# Codeforces #402

#### Codeforces 779A Pupils Redistribution

link ：http://codeforces.com/contest/779/problem/A

The question ： Yes A Group and B Group , Each group has n personal ,A The score of each person in the group is \(a_i\),B The score of each person in the group is \(b_i\),\(1\le a_i ,b_i\le5\), At least how many people should be exchanged between the two sides to make A Each score in the group should be compared with B There are as many in the group .

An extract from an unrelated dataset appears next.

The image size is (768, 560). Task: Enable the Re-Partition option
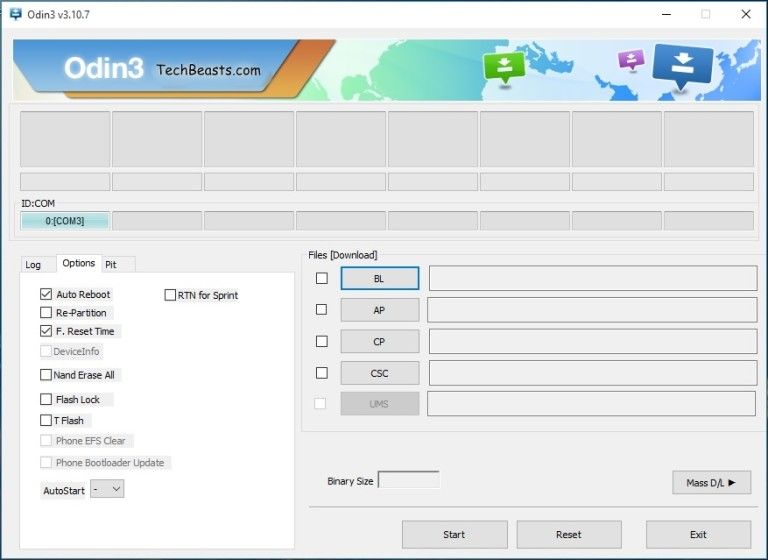(x=46, y=313)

Ideas ： If two are in \(i\) The difference in the number of people on this score is odd , No way. , If it's an even number , If A Than B many , So A Follow B Half the difference in exchange , If B The in \(j\) This score is higher than A many , Then you can just talk to \(i\) This score exchange , So the answer is half the difference between them .

`#include <stdio.h>`

#include <string.h>

#include <stdlib.h>

#include <math.h>

#include <iostream>

using namespace std;

int cnta[10],cntb[10];

int main(){

int n;

while(scanf("%d",&n)!=EOF){

memset(cnta,0,sizeof(cnta));

memset(cntb,0,sizeof(cntb));

int x;

for(int i=1;i<=n;i++){

scanf("%d",&x);

cnta[x]++;

}

for(int i=1;i<=n;i++){

scanf("%d",&x);

cntb[x]++;

}

bool flag=true;

int cnt=0;

for(int i=1;i<=5;i++){

int num=abs(cnta[i]-cntb[i]);

if(num>0){

if(num%2==1) {

flag=false;

break;

}

else cnt+=num/2;

}

}

if(flag){

printf("%d\n",cnt/2);

}

else {

printf("-1\n");

}
}

}

#### Codeforces 779B Weird Rounding

link ：http://codeforces.com/contest/779/problem/B

The question ： There are two numbers \(n,k\), At least delete \(n\) How many numbers are there , Can make \(n\) to be divisible by \(10^k\).30020 If you delete 2 for 3000, If 1000, Delete 1, by 000, Delete all as 0, There are many. 0 To delete it, it's just 1 individual 0 In order to be 0.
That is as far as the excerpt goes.